Reproduce the entries exactly as they appear below.

:: Records for this task ::

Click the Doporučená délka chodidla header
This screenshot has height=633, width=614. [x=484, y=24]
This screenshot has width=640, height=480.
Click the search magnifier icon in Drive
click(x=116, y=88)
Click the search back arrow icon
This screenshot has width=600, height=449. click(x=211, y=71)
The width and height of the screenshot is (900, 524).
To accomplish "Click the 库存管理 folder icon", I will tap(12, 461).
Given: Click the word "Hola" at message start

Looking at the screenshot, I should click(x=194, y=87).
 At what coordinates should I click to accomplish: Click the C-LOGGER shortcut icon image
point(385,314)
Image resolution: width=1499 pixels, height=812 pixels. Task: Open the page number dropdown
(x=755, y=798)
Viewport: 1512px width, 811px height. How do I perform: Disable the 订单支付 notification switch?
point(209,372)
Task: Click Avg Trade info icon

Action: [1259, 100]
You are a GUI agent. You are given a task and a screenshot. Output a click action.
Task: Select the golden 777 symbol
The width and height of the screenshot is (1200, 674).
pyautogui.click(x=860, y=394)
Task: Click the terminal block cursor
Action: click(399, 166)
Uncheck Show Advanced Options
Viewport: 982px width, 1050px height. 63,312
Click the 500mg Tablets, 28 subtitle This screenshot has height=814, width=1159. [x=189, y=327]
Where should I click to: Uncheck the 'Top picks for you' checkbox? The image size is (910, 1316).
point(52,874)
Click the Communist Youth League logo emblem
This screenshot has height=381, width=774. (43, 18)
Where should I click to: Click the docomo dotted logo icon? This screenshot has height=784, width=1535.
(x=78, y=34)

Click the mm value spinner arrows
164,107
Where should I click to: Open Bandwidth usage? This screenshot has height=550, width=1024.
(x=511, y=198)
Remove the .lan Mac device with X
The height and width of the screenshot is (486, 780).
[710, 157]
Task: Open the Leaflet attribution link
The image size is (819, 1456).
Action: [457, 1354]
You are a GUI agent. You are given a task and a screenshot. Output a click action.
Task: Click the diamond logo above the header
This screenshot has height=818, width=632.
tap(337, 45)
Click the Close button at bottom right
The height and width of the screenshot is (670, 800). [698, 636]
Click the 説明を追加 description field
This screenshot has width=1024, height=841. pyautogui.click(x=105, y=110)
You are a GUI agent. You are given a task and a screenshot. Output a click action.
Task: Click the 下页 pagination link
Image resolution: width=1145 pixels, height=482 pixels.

:::

Output for this task
Click the Doporučená délka chodidla header
This screenshot has height=633, width=614. [x=484, y=24]
This screenshot has width=640, height=480.
Click the search magnifier icon in Drive
click(x=116, y=88)
Click the search back arrow icon
This screenshot has width=600, height=449. click(x=211, y=71)
The width and height of the screenshot is (900, 524).
To accomplish "Click the 库存管理 folder icon", I will tap(12, 461).
Given: Click the word "Hola" at message start

Looking at the screenshot, I should click(x=194, y=87).
 At what coordinates should I click to accomplish: Click the C-LOGGER shortcut icon image
point(385,314)
Image resolution: width=1499 pixels, height=812 pixels. Task: Open the page number dropdown
(x=755, y=798)
Viewport: 1512px width, 811px height. How do I perform: Disable the 订单支付 notification switch?
point(209,372)
Task: Click Avg Trade info icon

Action: [1259, 100]
You are a GUI agent. You are given a task and a screenshot. Output a click action.
Task: Select the golden 777 symbol
The width and height of the screenshot is (1200, 674).
pyautogui.click(x=860, y=394)
Task: Click the terminal block cursor
Action: click(399, 166)
Uncheck Show Advanced Options
Viewport: 982px width, 1050px height. 63,312
Click the 500mg Tablets, 28 subtitle This screenshot has height=814, width=1159. [x=189, y=327]
Where should I click to: Uncheck the 'Top picks for you' checkbox? The image size is (910, 1316).
point(52,874)
Click the Communist Youth League logo emblem
This screenshot has height=381, width=774. (43, 18)
Where should I click to: Click the docomo dotted logo icon? This screenshot has height=784, width=1535.
(x=78, y=34)

Click the mm value spinner arrows
164,107
Where should I click to: Open Bandwidth usage? This screenshot has height=550, width=1024.
(x=511, y=198)
Remove the .lan Mac device with X
The height and width of the screenshot is (486, 780).
[710, 157]
Task: Open the Leaflet attribution link
The image size is (819, 1456).
Action: [457, 1354]
You are a GUI agent. You are given a task and a screenshot. Output a click action.
Task: Click the diamond logo above the header
This screenshot has height=818, width=632.
tap(337, 45)
Click the Close button at bottom right
The height and width of the screenshot is (670, 800). [698, 636]
Click the 説明を追加 description field
This screenshot has width=1024, height=841. pyautogui.click(x=105, y=110)
You are a GUI agent. You are given a task and a screenshot. Output a click action.
Task: Click the 下页 pagination link
Image resolution: width=1145 pixels, height=482 pixels.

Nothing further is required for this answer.